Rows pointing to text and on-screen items
++++++++

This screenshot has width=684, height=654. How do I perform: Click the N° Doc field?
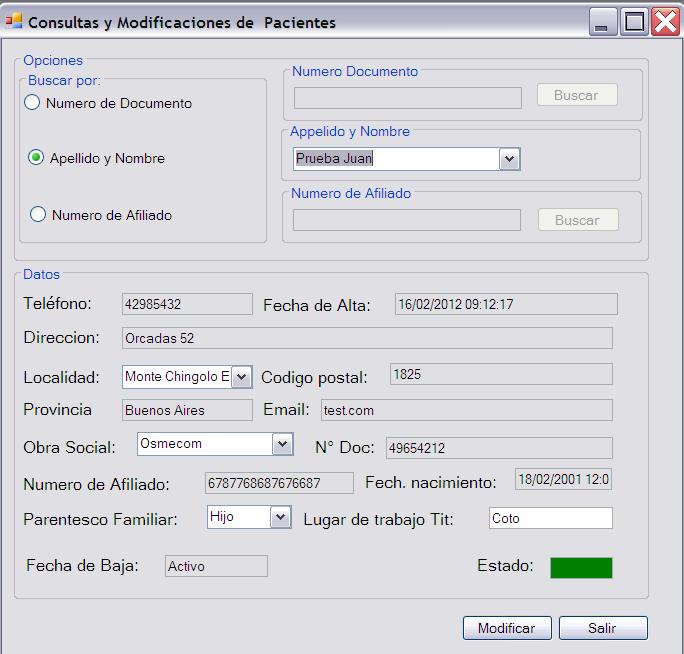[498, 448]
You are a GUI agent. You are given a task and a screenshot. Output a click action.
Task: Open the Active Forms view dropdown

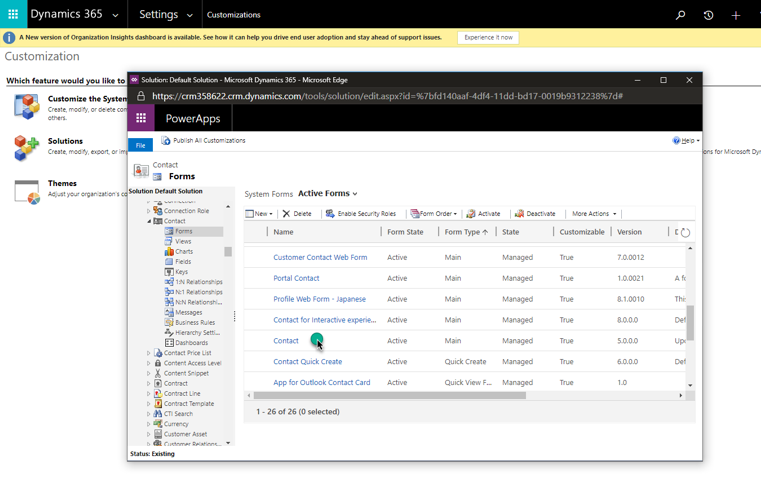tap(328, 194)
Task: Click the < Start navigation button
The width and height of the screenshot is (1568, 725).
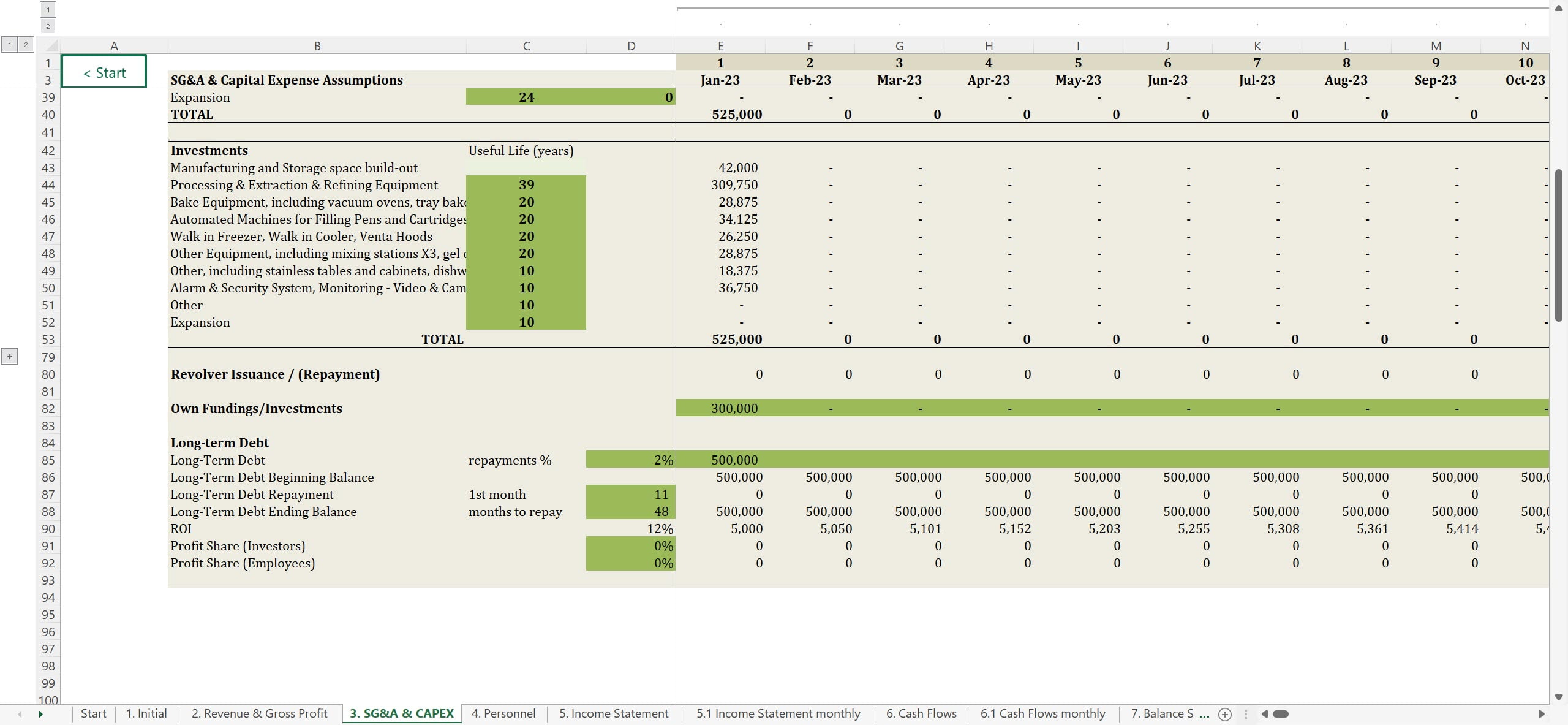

++++++++

» **Problem to work on**
Arrange every line of the rows above as a numbered list, skipping blank lines. Leave the pictures out of your answer.

» **In response**
1. This screenshot has width=684, height=654. How do I perform: Click the N° Doc field?
2. [498, 448]
3. You are a GUI agent. You are given a task and a screenshot. Output a click action.
4. Task: Open the Active Forms view dropdown
5. tap(328, 194)
6. Task: Click the < Start navigation button
7. The width and height of the screenshot is (1568, 725).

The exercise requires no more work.